## Stored items
#####
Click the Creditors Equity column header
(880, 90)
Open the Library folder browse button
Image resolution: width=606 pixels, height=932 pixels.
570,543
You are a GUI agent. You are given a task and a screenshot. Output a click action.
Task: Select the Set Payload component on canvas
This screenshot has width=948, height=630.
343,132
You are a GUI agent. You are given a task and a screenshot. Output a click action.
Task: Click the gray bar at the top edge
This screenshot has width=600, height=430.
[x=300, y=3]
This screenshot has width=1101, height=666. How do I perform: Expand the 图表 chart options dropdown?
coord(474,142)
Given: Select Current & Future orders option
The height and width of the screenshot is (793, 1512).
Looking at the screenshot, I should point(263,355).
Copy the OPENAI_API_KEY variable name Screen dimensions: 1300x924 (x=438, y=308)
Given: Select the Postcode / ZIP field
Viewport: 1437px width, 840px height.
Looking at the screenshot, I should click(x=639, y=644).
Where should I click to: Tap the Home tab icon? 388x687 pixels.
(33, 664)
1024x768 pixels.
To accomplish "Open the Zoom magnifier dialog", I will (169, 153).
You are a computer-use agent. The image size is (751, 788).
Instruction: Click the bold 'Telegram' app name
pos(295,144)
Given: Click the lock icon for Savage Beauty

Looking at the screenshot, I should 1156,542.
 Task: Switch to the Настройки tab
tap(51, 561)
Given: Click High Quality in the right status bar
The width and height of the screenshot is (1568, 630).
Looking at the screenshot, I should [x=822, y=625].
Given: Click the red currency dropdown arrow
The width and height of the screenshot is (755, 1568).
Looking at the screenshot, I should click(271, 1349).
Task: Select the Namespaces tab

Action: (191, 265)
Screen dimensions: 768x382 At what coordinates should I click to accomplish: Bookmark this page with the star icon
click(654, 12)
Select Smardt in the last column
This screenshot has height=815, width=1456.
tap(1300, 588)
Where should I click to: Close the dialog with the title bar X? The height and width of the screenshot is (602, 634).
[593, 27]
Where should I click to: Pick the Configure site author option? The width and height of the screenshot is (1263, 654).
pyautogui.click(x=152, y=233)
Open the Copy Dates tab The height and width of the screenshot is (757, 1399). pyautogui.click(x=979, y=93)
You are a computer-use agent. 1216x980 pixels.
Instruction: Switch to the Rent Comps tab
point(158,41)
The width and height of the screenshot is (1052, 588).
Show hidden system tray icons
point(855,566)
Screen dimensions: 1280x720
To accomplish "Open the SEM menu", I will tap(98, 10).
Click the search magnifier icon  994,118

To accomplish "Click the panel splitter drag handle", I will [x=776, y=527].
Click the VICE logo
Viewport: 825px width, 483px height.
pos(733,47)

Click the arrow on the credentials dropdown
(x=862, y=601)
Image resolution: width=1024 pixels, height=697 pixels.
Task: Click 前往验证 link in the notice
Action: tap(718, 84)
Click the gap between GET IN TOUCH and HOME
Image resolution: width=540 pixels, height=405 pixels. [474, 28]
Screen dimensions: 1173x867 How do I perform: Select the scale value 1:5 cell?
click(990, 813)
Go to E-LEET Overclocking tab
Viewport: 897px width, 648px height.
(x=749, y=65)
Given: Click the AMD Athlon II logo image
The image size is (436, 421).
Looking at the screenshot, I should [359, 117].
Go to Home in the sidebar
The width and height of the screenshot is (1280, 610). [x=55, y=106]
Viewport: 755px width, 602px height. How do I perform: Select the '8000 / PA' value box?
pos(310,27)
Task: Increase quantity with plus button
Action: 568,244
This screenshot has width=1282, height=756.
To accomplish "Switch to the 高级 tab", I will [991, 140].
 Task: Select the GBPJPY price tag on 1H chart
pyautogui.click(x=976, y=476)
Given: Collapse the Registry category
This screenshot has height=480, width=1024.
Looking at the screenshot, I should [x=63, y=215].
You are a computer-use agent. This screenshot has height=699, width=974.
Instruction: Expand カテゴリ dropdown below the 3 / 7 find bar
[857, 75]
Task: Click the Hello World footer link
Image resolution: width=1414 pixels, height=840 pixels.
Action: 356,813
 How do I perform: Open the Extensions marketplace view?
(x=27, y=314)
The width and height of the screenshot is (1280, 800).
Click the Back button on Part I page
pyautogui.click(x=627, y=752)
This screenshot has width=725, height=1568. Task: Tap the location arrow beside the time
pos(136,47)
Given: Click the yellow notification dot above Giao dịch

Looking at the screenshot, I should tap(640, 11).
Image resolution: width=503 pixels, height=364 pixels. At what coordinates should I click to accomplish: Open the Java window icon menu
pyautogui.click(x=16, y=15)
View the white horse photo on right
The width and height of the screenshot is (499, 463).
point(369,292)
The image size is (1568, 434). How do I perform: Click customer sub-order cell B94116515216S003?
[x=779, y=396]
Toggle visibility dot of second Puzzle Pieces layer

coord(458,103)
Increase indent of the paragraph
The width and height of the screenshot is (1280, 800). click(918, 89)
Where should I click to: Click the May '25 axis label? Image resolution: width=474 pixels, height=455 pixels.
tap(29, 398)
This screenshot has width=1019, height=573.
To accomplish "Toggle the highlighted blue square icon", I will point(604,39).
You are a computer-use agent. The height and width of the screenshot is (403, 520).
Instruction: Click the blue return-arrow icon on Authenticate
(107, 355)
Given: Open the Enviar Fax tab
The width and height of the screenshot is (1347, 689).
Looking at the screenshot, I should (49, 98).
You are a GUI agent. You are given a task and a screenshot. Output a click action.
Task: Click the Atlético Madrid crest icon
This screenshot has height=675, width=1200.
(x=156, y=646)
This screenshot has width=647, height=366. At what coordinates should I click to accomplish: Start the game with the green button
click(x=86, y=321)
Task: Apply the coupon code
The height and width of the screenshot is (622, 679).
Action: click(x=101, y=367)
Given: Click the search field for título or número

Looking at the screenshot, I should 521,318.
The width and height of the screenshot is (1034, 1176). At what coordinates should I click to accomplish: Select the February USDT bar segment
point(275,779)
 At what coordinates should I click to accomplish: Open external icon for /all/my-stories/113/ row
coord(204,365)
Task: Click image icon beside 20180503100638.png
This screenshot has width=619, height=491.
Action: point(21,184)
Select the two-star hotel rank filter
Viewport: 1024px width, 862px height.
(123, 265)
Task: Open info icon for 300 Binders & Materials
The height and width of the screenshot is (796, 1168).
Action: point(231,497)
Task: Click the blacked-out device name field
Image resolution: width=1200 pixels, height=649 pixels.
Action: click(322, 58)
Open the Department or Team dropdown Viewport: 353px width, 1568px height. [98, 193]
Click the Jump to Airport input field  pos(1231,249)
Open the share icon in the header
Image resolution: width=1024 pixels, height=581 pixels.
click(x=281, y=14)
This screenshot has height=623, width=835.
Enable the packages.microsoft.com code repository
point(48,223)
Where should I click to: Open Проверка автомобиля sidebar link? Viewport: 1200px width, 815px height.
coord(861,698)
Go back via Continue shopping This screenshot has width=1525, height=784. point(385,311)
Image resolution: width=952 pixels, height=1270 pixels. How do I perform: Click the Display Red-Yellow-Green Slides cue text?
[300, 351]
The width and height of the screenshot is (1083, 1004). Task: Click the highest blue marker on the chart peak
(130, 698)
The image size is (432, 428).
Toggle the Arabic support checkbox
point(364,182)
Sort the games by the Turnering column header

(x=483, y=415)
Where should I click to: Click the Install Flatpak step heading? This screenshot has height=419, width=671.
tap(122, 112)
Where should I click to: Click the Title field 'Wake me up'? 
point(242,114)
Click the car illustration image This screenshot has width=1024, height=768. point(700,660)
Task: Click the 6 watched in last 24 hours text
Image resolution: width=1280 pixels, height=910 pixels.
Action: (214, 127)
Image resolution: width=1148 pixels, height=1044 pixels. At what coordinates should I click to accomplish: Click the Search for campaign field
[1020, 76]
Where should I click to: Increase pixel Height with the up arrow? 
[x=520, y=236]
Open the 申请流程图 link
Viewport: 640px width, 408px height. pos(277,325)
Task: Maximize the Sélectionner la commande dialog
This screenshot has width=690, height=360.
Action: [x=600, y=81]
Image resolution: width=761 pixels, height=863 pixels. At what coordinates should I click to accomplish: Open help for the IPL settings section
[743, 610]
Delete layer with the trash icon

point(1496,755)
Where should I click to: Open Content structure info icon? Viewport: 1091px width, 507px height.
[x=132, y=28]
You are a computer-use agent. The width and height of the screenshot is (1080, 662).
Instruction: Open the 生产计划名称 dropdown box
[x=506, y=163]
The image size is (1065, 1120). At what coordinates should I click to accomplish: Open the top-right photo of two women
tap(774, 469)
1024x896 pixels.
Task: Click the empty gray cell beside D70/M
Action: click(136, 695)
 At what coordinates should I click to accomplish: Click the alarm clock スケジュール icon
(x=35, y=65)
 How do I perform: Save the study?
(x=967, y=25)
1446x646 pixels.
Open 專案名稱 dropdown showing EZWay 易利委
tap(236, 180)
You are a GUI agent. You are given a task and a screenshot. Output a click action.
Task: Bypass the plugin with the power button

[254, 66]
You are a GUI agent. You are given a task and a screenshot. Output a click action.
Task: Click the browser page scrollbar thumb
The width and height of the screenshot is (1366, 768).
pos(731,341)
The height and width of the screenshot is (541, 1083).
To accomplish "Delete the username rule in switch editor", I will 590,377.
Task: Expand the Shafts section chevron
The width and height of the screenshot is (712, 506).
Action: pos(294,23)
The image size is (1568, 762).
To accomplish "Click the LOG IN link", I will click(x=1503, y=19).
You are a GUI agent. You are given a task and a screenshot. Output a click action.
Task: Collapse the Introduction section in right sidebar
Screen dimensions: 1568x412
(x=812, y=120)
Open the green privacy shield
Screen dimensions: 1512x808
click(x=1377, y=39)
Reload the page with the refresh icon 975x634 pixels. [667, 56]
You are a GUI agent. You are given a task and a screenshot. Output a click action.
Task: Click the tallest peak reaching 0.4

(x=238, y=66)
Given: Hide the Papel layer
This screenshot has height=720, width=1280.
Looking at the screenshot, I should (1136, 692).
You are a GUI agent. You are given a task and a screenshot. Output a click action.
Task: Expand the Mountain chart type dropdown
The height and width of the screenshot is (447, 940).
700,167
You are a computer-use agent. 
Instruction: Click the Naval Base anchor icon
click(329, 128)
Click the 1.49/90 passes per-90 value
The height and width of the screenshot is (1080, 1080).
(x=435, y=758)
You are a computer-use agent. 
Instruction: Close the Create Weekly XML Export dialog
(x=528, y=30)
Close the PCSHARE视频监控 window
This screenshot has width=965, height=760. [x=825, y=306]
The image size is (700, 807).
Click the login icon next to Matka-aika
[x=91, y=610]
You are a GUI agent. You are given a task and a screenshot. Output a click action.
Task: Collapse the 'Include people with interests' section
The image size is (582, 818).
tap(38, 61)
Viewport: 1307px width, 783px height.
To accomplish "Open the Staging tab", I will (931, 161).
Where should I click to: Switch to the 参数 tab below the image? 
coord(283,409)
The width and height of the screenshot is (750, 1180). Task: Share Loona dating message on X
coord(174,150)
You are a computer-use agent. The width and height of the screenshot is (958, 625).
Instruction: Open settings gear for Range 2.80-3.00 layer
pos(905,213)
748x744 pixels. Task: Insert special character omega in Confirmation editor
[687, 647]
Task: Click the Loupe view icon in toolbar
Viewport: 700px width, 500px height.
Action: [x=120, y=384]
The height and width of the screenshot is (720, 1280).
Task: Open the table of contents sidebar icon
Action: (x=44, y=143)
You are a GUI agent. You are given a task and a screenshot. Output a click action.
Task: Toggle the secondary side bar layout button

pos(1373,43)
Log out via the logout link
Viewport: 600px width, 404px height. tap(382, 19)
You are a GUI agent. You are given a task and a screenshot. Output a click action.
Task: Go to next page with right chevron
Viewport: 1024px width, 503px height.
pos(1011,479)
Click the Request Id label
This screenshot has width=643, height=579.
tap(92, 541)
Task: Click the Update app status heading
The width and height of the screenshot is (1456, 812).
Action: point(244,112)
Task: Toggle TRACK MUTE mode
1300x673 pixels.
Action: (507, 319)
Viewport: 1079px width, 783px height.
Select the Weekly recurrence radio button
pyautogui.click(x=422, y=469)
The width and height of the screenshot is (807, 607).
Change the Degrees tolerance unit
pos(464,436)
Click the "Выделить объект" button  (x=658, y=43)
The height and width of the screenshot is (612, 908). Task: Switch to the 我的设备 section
#####
## Work instruction
A single number is the reply: the count of lines in the entries above that have the word "Copy".

## Answer space
2